South London Healthcare, a merger of three hospital trusts, is spending 14% of its income on repayments to a private finance initiative (PFI).
The government says the financial problems are caused by a PFI scheme signed off under Labour.
Labour says there are wider financial pressures in the NHS, and PFI also delivered many new hospitals.
The government could appoint an administrator within weeks, but in the meantime the trust’s hospitals will continue to run as normal.
The move raises the prospect that other trusts could follow in its wake.
There are another 20 trusts that have declared themselves financially unsustainable in their current form.
Work has already started to rectify their problems and therefore wholesale dissolving is considered unlikely.
However, the move over South London Healthcare does act as a warning that the government is prepared to use the measure, which was made possible by legislation Labour introduced in 2009.
‘Deep challenges’ South London Healthcare amalgamated the Princess Royal University Hospital in Orpington, Queen Mary’s Hospital in Sidcup, and the Queen Elizabeth Hospital in Woolwich in 2009.
When the three hospitals became one organisation they inherited a large debt - mainly from the private finance initiative (PFI) that had been used for the buildings at Orpington and Woolwich.
Last year it finished £69m in deficit on a turnover of £424m.
As well as struggling financially, the trust also has some of the longest waiting times for operations, and longer-than-average waits in A&E. However, it does have low infection and death rates.

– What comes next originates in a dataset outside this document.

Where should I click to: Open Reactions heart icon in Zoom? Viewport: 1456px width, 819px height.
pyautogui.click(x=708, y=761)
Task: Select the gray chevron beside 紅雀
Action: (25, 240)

If a decision was made to break up the trust, it would not necessarily mean the closure of all services. Another more successful NHS organisation or private provider could end up taking on some.
But for that to happen, there would need to be a formal process of review and consultation.
While South London Healthcare Trust is carrying a heavy burden of PFI repayments, there are more complex factors behind the financial pressures facing some other trusts.
Wake-up call Andrew Haldenby, from the think tank Reform, told the BBC that some other PFI schemes had delivered good hospitals and good value for taxpayers. But he warned that difficult decisions about the numbers of hospitals in England could not be postponed.
“One in five hospitals are in real financial difficulty. Every hospital - even if it is in the black right now - needs to be looking really hard at this. Although we are talking about South London today, every NHS Chief Exec needs to be looking at this today.”
Any decision about South London Healthcare would need to be signed off by Health Secretary Andrew Lansley and reported to Parliament.
In a letter to the trust, Mr Lansley said: “A central objective for all providers is to ensure they deliver high-quality services to patients that are clinically and financially sustainable for the long term.
“I recognise that South London Healthcare NHS Trust faces deep and long-standing challenges, some of which are not of its own making.
“Nonetheless, there must be a point when these problems, however they have arisen, are tackled. I believe we are almost at this point.”
Mike Farrar, head of the NHS Confederation, which represents trusts, said: “We welcome this decision. The NHS can’t go on with short-term fixes to financial problems.
“That might mean some tough decisions, but hopefully will deliver financial sustainability in the long term.”
Chris Streather, chief executive of South London Healthcare, said patients could be assured that services would continue as normal during this process.
He added: “There is a huge gap in our financial plan in order for us to become viable in the long term and this intervention if it solves that problem which it is designed to do is absolutely welcome and will be helpful.”
The trust expects the discussions to come to a conclusion in the second week of July, when a decision on whether to put it in administration will be taken by the secretary of state. However, it will probably be October by the time the review is completed.
But Labour accused the government of “losing its grip” on NHS finances and wasting billions of pounds on an NHS reorganisation which is “opposed by patients and health professionals”.
Shadow chancellor Ed Balls said he accepted that some early PFI deals were poor value for money but defended the investment in hospitals.
“The big picture is up till 1997 we had no new hospitals being built at all and in constituencies across the country people were crying out for decent healthcare. We built tens and tens of new hospitals.”
But Health Minister Simon Burns said it was time for “decisive action” instead of “sweeping this under the carpet.”
Along with South London Healthcare, the other 20 trusts identified by the government as facing financial difficulties are: Newham University Hospital, Barking, Havering and Redbridge, North Cumbria Hospital, Surrey and Sussex Healthcare, Epsom and St Helier Hospitals, Trafford Healthcare, Scarborough and North East Yorkshire, Winchester and Eastleigh, George Eliot Hospital, Nuffield Orthopaedic Centre, Oxford Learning Disability Trust, Whipps Cross Hospital, North Middlesex Hospital, Ealing Hospital, Hinchingbrooke Hospital, North West London Hospitals, Weston Area Health, Great Western Ambulance Service, Dartford and Gravesham and Suffolk Mental Health Partnership.